Donald Trump becomes the new owner of the Mar-a-Lago estate, a 17-acre property with a Mediterranean-style mansion made up of over 100 rooms.
According to his book The Art of the Comeback, Trump heard about the mansion during a dinner one evening in the winter of 1985, took a tour, and bought it. That story, like many of Trump’s stories, is a fairy tale.
Months before purchasing the estate, Trump fed reporters and wealthy friends two contradicting lies. The first was that he already owned Mar-a-Lago. This version of events was considered old news when The New York Times briefly mentioned the purchase in an October 1985 article. (Trump used a similar strategy to buy his first hotel.)
Mr. Trump bought the late Marjorie Merriwether Post’s vast Mar-a-Lago estate. He said he and his family would winter in its 129 rooms. But Palm Beach denizens are nervous.
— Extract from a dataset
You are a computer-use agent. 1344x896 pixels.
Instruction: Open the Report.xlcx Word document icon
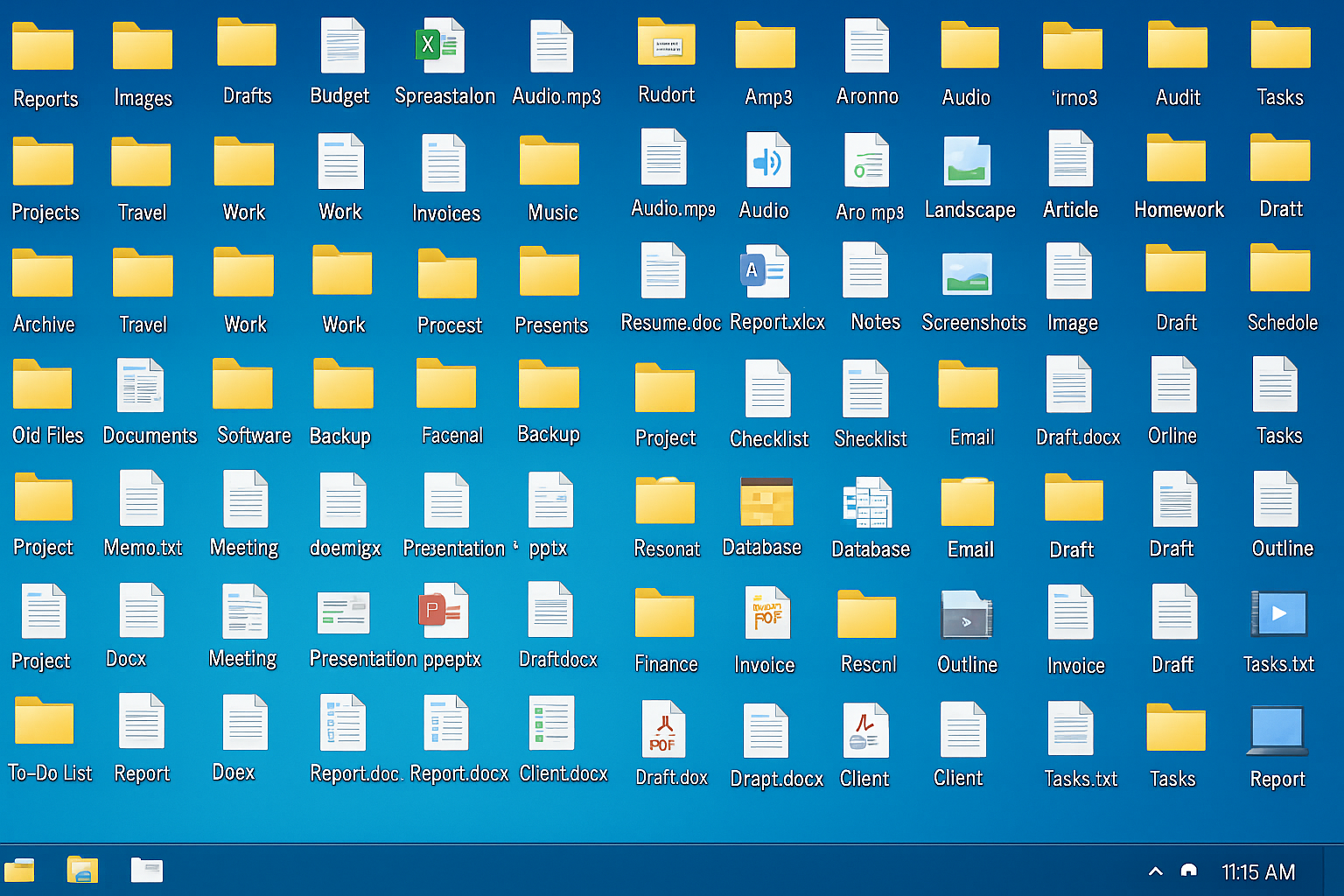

They think he’s going to raze it for houses or a condominium.
The New York Times – Oct. 29, 1985
The second lie Trump told was that he had bought the property in front of the estate and would build “a hideous home” to block Mar-a-Lago’s view of the beach — which would lower the estate’s value — unless the Post Foundation sold him the mansion. Trump did not actually buy the property, but he continues to tell this story in interviews decades later.
That was my first wall. That drove everybody nuts. They couldn’t sell the big house because I owned the beach, so the price kept going down and down.
Donald J. Trump, 2015
The scheme worked. The Post Foundation, which was operated by Marjorie Merriwether Post’s daughters, believed Trump’s lies and sold him the mansion for less than $10 million. His initial offer was between $25 million and $28 million.
Mar-a-Lago’s bargain price tag rocks community, read the headline of the January 5, 1986, Palm Beach Daily News. Adding insult to injury, Trump would later write of Dina Merrill that she was “Mrs. Post’s arrogant and aloof daughter, who was born with her mother’s beauty but not her brains.” Confronted with Trump’s assessment, Merrill told a reporter, “How lovely. He’s a charming man, isn’t he?”
Vanity Fair
External Sources
The New York Times – Oct. 29, 1985 (Archived)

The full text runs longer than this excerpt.